**WHAT IS BEING ASKED**
Below is a block of records; reproduce all of them exactly and leave out any pictures.

**SOURCE MATERIAL**
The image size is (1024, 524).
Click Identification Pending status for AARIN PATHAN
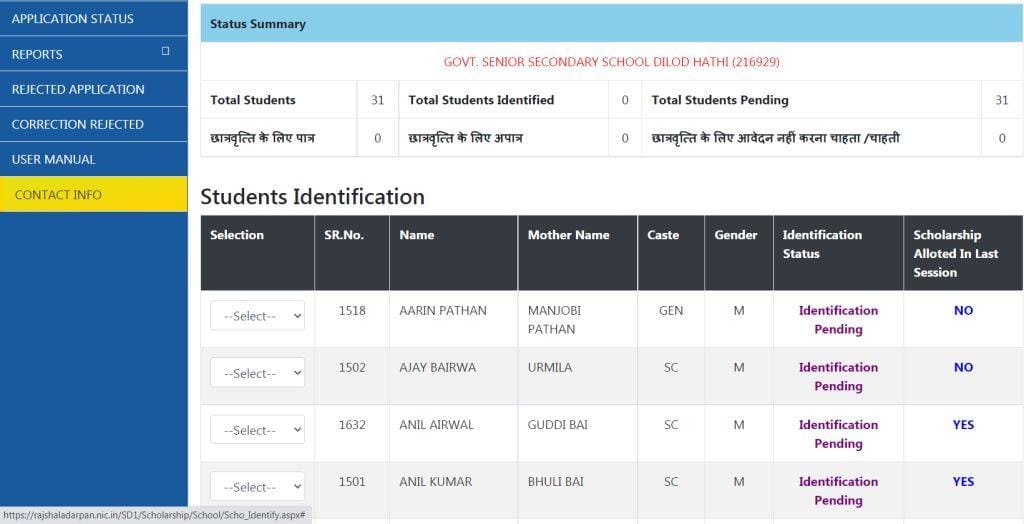(x=838, y=319)
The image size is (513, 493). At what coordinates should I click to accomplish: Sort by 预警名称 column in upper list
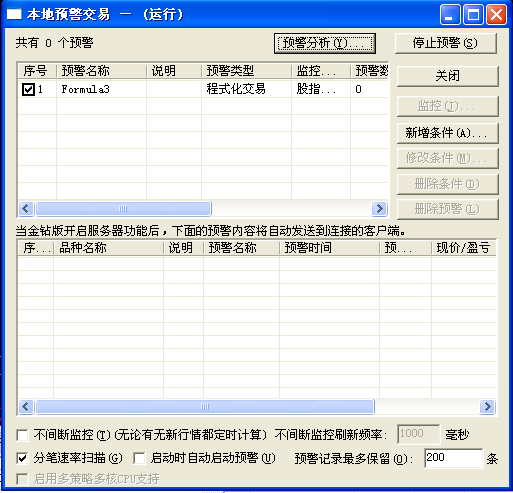(101, 71)
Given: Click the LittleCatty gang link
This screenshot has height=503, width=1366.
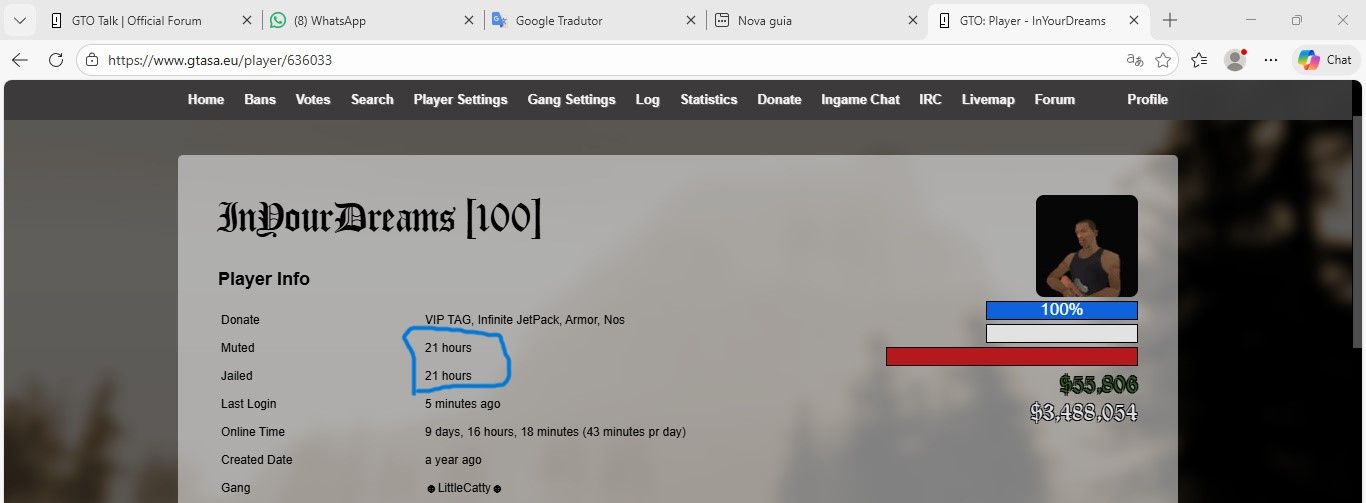Looking at the screenshot, I should [462, 488].
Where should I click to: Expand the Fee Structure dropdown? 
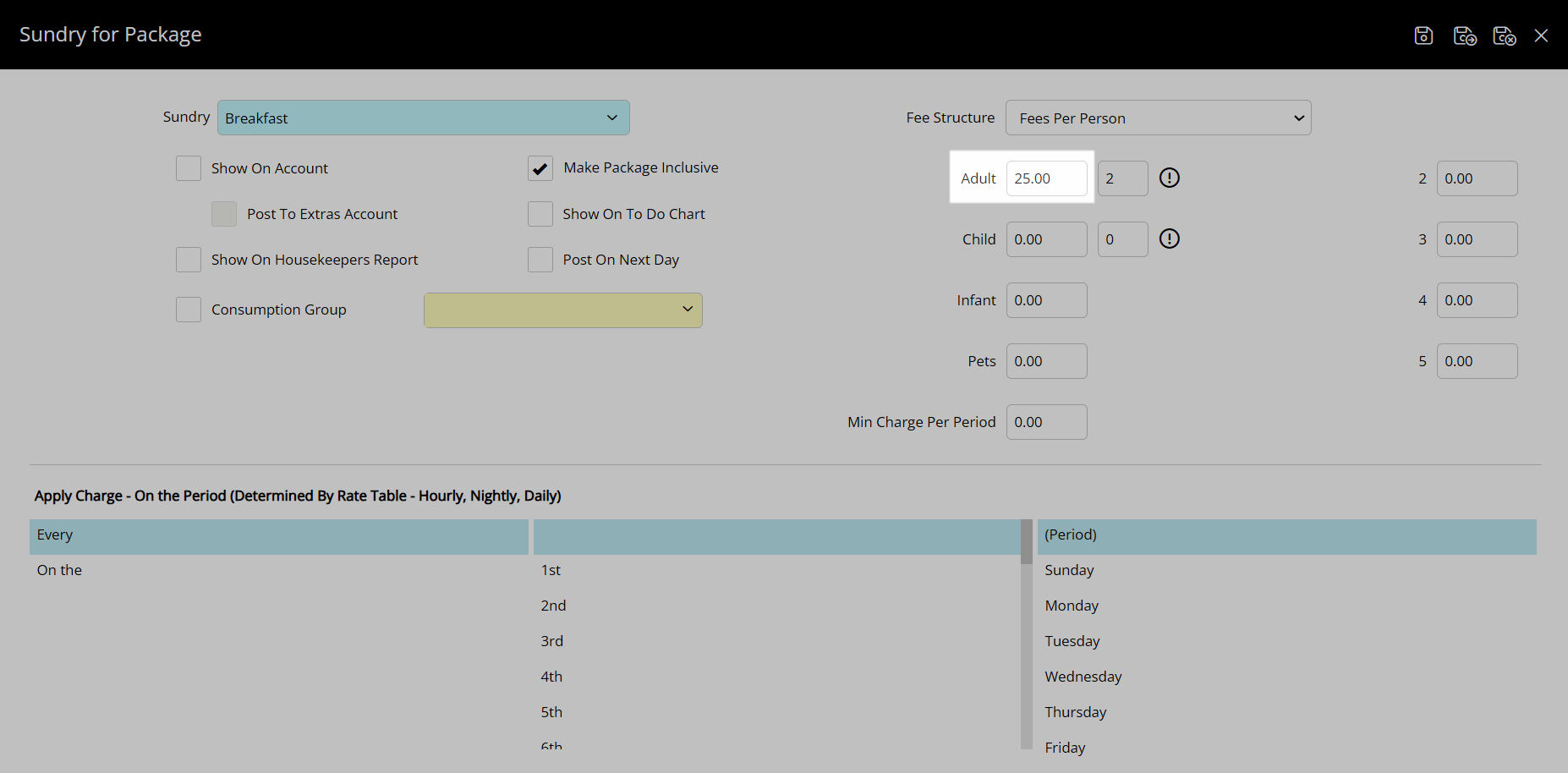(1158, 118)
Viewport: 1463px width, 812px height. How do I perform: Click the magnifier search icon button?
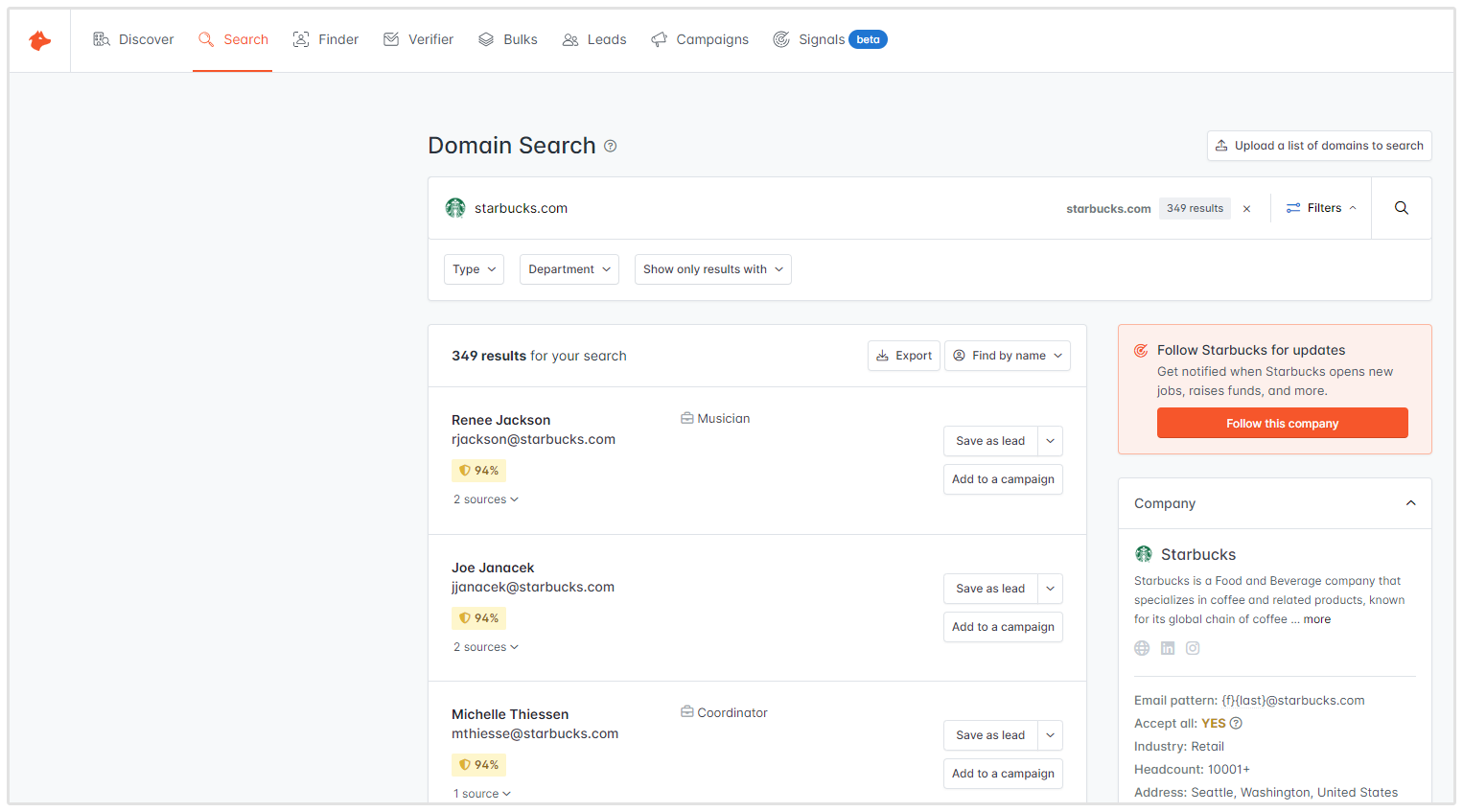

**EXERCISE SOLUTION**
The image size is (1024, 524).
Click Identification Pending status for AARIN PATHAN
(x=838, y=319)
The image size is (513, 493). At what coordinates should I click to accomplish: Sort by 预警名称 column in upper list
(101, 71)
Given: Click the LittleCatty gang link
This screenshot has height=503, width=1366.
Looking at the screenshot, I should [462, 488].
Where should I click to: Expand the Fee Structure dropdown? 
(1158, 118)
Viewport: 1463px width, 812px height. How do I perform: Click the magnifier search icon button?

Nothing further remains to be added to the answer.